» WHAT THIS TASK INVOLVES
Please copy the items below line for line, with no changes.

** Begin DATA SHOWN **

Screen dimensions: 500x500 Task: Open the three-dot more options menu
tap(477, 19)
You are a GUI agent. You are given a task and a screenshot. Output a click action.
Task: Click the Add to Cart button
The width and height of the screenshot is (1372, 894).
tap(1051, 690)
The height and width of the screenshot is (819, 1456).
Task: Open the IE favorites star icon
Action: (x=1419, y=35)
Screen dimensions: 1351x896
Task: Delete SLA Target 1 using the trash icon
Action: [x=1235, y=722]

** End DATA SHOWN **

» ANSWER TO THIS PROBLEM
Screen dimensions: 500x500 Task: Open the three-dot more options menu
tap(477, 19)
You are a GUI agent. You are given a task and a screenshot. Output a click action.
Task: Click the Add to Cart button
The width and height of the screenshot is (1372, 894).
tap(1051, 690)
The height and width of the screenshot is (819, 1456).
Task: Open the IE favorites star icon
Action: (x=1419, y=35)
Screen dimensions: 1351x896
Task: Delete SLA Target 1 using the trash icon
Action: [x=1235, y=722]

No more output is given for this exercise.